Mommy's Secret Past
Director: Ricky Greenwood
Approximate Running Time: 01:20:34
Date Added: 2020-10-21
Divorce hit me like a tidal wave. The family that I had married into was no longer mine. My ex-husband asked me to sign a prenup, and I complied happily, was so naïve, I thought we would be married forever. I had come to accept that compliance was a big part of being married to this man, and I forgave all of his behavior while clinging onto the dream of the man who seduced me-- the kind, powerful, and loving man who proposed. "I want a divorce," he told me when I caught him having an affair with a woman ten years younger than me.

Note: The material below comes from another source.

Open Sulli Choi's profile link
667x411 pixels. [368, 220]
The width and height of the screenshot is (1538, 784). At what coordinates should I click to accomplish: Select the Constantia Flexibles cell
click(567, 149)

I was out of the house that very same night-- with a $100 bill he tossed at me while I packed my suitcase. I found a cheap motel and stayed there while applying for jobs. The only thing worse than the hunger pains in my stomach, and the heart ache of what could have been, was the loss of my stepsons. My ex-husband forbade me to talk to my step-sons, who I had grown to love as my own.
Things started looking up for me when a woman found me sitting at the far end of a coffee shop, filling out an application. "You're so pretty," she said to me casually, "being a barista doesn't seem to suit you." She sat down and divulged her story-- she told me about her home on the beach, and she told me about how she loves the glamorous lifestyle when she stays at the taboo and infamous Red Hotel.
It has been almost a year since my husband asked me to leave, and 8 months since the divorce papers were finalized. The happy news is that I am a new woman. I have grown confident and completely independent. I have befriended some women from my work and we all take care of each other: we root for each other, and I consider them my new family.
I confess to you that I met my step-son Van. Van is aggressive-- much like his father. But he has a sincere side to him. Van and I love each other and I am thrilled to have him back in my life. I must tell you that our relationship, back when I was living with his dad, was wrought with sexual tension. He was 19 years old and he wanted me; he even pressed himself against me in the laundry room and kissed me, and I slapped his face... but not before I kissed him back. Now Van is seeing me, and I know it's wrong, but I can't help but love it. There is something intensely erotic about this cat and mouse game we play. I run, he chases me. He won't let me go, and when he thrusts his cock inside of me and I stare into his eyes, I know that it's a mix of maternal love and sexual pleasure that will keep me bound to this very bad boy forever.